━━━━━ TRECHO FORNECIDO
Walter "Heisenberg" White, de Breaking Bad

___Enquanto imagens de depredação e violência em protestos pipocam pela tela (ajudando a formar uma opinião negativa dos manifestantes), a reportagem segue.
___A narradora diz que “As ações violentas eram comentadas por telefone pelos próprios manifestantes:” e, então, coloca uma pessoa não identificada conversando, segundo a reportagem, com a advogada Eloisa Samy “‘Eles pareciam uns cachorros selvagens sem vacina’, mostra uma [das gravações].”. Só que essa gravação (se é que pode ser considerada real) é mostrada completamente fora de contexto. A pessoa estava mesmo conversando com a advogada Eloisa Samy? A pessoa estava mesmo falando dos manifestantes? Eu consigo muito bem imaginar dois ativistas conversando sobre a violência policial e dizendo que “[Os PMs] pareciam uns cachorros selvagens sem vacina”. Será que não foi isso? Em quem eu devo confiar? Na PM que nunca plantou provas e na sempre isenta Globo?
━━━━━━━━━━
━━━━━ LINHAS
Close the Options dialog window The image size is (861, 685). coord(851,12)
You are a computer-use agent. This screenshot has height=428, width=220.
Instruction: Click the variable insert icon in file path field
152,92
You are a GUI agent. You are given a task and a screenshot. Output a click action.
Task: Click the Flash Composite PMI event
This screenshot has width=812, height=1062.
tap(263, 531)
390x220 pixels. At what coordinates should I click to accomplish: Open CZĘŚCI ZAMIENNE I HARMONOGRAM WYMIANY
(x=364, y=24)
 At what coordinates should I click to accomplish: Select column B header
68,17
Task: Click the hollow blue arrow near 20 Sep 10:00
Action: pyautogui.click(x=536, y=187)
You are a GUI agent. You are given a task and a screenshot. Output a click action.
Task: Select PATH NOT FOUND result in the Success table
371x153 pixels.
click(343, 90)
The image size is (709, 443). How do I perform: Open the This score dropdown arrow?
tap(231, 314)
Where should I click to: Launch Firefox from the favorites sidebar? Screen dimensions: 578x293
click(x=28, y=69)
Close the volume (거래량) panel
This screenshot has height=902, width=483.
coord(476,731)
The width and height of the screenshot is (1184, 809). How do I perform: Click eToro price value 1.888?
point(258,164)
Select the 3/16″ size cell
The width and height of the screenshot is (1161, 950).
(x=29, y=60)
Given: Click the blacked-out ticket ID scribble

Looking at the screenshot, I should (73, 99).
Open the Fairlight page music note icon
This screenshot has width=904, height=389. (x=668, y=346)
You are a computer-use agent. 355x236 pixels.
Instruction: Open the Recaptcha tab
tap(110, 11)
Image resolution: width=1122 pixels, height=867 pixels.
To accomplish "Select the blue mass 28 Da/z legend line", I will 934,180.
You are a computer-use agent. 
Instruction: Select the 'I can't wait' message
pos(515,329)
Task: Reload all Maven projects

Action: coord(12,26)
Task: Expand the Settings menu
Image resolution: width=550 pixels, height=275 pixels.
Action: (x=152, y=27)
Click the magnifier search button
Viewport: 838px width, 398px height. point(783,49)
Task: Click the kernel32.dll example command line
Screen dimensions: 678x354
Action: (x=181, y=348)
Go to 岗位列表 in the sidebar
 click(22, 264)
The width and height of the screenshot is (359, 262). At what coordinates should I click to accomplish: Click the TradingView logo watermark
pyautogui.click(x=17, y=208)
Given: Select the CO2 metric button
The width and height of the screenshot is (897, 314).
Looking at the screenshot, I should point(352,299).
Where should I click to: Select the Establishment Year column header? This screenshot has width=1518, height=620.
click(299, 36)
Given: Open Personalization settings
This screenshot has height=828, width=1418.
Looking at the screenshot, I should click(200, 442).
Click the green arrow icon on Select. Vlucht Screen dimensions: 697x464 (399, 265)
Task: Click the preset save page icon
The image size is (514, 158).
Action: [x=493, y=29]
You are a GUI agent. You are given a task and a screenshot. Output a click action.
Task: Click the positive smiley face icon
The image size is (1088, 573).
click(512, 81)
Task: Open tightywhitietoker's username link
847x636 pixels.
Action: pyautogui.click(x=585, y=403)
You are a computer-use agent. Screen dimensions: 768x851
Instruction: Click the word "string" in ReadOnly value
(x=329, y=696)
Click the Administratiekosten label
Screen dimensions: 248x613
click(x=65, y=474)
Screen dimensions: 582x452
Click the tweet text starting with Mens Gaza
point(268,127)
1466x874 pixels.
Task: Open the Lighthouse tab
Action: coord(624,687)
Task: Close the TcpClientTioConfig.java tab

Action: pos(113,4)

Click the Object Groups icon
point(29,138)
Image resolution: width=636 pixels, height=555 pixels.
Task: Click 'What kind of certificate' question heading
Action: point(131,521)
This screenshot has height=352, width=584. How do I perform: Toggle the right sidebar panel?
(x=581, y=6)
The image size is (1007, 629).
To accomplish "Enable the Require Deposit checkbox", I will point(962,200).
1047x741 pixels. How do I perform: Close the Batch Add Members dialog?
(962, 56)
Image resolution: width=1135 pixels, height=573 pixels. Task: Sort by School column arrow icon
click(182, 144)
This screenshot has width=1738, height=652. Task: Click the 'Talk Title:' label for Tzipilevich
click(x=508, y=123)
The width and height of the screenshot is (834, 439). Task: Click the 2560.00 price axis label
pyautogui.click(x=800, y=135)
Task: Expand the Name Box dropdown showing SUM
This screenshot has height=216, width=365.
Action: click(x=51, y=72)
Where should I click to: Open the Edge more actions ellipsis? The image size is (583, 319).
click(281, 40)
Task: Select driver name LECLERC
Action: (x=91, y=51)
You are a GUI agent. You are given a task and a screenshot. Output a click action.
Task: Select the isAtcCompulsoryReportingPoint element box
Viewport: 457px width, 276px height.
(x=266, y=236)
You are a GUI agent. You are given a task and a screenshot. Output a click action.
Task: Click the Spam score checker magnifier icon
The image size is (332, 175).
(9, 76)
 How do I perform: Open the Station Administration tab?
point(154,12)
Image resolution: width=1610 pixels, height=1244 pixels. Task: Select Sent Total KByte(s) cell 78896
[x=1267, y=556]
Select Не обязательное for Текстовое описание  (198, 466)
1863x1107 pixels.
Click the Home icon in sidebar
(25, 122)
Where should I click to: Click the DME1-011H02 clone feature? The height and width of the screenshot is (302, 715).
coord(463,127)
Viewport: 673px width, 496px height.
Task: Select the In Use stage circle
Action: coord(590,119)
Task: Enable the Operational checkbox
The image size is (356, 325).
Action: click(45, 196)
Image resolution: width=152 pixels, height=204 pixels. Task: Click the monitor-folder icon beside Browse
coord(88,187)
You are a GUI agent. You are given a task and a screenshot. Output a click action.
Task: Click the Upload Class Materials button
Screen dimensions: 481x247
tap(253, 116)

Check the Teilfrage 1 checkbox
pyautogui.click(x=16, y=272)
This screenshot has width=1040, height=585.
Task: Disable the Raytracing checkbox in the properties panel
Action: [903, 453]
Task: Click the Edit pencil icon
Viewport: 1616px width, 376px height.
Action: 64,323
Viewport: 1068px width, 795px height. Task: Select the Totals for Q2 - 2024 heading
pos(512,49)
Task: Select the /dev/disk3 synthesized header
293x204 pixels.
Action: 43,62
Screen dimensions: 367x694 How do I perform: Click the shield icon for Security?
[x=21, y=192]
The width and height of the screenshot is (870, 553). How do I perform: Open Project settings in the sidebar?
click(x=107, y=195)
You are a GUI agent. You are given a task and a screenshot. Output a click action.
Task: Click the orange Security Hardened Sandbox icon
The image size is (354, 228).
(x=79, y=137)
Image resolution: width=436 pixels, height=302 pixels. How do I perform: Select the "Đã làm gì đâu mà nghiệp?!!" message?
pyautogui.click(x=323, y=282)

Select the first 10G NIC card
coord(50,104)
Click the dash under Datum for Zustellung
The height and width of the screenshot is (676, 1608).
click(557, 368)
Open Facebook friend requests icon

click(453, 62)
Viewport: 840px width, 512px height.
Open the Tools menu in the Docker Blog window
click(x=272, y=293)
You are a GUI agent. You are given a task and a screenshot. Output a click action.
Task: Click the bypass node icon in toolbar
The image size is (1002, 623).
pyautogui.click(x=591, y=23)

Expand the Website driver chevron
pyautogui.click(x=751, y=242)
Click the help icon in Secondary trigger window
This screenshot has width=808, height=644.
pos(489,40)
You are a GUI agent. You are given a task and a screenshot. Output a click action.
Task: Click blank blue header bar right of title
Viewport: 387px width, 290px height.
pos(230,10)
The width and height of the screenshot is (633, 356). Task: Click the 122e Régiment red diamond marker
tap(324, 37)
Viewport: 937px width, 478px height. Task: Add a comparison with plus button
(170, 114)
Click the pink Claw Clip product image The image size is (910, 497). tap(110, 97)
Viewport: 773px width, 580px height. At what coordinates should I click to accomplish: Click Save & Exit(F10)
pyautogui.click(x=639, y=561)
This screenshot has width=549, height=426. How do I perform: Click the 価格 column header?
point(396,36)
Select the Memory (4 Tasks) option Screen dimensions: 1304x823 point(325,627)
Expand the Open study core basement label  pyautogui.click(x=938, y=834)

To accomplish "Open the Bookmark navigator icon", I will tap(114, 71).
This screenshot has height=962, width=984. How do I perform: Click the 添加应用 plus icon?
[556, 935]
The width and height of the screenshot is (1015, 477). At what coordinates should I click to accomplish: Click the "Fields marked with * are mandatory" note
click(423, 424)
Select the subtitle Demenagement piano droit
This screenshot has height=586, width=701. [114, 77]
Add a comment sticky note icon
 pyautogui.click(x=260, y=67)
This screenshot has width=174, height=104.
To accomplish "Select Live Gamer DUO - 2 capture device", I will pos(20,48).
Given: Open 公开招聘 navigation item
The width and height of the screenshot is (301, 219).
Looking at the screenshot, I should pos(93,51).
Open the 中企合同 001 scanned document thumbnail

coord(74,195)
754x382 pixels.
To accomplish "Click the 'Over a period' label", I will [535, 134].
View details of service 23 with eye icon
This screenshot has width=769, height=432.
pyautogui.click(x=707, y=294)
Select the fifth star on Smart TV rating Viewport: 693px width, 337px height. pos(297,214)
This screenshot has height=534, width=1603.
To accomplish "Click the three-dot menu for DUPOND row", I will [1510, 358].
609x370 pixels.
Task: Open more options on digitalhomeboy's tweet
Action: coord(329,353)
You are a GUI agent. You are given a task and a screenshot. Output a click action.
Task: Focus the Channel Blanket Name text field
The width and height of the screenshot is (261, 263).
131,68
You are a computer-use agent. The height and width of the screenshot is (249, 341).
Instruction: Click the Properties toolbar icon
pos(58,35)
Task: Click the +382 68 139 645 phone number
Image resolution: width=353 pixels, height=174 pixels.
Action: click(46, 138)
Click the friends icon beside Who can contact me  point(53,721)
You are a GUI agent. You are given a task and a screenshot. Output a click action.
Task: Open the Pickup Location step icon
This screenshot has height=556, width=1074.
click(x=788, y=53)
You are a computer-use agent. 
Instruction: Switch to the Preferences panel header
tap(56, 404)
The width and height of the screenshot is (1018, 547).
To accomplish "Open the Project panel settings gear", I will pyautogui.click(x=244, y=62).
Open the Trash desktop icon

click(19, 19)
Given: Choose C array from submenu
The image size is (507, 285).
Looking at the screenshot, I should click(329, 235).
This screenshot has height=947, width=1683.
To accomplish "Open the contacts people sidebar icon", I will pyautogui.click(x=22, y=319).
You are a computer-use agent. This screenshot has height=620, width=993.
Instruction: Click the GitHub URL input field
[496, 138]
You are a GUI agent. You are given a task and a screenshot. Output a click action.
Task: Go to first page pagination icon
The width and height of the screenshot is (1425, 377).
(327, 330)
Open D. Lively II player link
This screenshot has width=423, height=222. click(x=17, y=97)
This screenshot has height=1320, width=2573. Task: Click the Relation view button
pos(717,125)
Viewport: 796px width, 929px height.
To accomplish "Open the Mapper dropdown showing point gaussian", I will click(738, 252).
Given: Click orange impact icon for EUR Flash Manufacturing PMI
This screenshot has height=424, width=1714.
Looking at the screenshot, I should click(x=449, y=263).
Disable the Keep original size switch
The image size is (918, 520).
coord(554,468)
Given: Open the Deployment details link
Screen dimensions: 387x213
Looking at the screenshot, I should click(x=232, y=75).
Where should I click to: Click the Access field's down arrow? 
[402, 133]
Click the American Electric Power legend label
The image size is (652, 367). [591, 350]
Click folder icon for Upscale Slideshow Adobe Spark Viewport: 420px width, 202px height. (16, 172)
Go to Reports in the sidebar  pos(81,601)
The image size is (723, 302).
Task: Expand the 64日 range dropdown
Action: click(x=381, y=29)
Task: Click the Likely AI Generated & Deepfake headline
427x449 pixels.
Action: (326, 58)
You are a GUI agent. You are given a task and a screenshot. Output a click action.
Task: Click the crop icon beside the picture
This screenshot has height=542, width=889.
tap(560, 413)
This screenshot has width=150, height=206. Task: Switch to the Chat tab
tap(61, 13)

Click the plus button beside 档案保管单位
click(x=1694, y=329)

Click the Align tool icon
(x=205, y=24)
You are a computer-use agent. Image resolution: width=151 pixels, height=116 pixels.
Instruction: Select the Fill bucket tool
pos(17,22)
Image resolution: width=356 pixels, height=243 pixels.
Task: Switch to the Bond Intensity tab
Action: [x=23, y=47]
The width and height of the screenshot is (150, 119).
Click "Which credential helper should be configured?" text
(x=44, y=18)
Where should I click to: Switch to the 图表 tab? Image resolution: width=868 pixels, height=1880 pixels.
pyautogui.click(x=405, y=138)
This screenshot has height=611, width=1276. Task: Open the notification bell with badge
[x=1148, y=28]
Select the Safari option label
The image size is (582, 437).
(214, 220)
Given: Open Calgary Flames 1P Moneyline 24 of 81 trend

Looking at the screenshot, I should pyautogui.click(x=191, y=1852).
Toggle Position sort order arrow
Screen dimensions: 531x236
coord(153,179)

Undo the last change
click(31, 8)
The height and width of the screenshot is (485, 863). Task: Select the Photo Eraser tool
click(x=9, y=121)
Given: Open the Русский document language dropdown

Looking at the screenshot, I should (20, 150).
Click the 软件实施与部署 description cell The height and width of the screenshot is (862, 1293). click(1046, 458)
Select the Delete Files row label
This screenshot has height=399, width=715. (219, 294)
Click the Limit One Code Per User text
━━━━━━━━━━
→ **INSTRUÇÕES DO EXERCÍCIO**
1. Segundo o trecho fornecido, com quem a pessoa não identificada da gravação estaria conversando, de acordo com a reportagem?
2. Transcreva todas as frases interrogativas presentes no trecho fornecido.
3. Prossiga a redação do trecho fornecido, que comenta a reportagem sobre os protestos, a partir do ponto em que ele termina.
As linhas não têm qualquer papel nesta atividade.

→ **LISTA DE RESPOSTAS**
1. Com a advogada Eloisa Samy.

2.
A pessoa estava mesmo conversando com a advogada Eloisa Samy?
A pessoa estava mesmo falando dos manifestantes?
Será que não foi isso?
Em quem eu devo confiar?
Na PM que nunca plantou provas e na sempre isenta Globo?

3.
___Mesmo com “milhares de horas de gravações [telefônicas] feitas com autorização da Justiça”, o melhor que a polícia e o Fantástico têm para mostrar do diálogo dos ativistas são conversas como:

Camila Jourdan: Você conseguiu?
Rebeca Martins de Souza: O quê?
Camila: Deixar lá as coisas?
Rebeca: Não. A gente está parado, afastado, esperando ligação para ir para aí.
Camila: Eu estou distante também porque estão fazendo muita revista.
Rebeca: Eu acho assim, a gente pode até ir para aí, estaciona o carro perto e fica aí de fora.
Camila: Eu acho que é mais difícil depois pegar as paradas e levar.

___Em uma reportagem falando de protestos e violência, com imagens de bombas explodindo e vidros sendo quebrados, é fácil associar o diálogo a um plano maligno dos ativistas. Agora vamos mudar o contexto. Releiam a conversa imaginando que são duas amigas discutindo sobre entrar em um show de rock levando latas de cerveja na mochila. Encaixa, né?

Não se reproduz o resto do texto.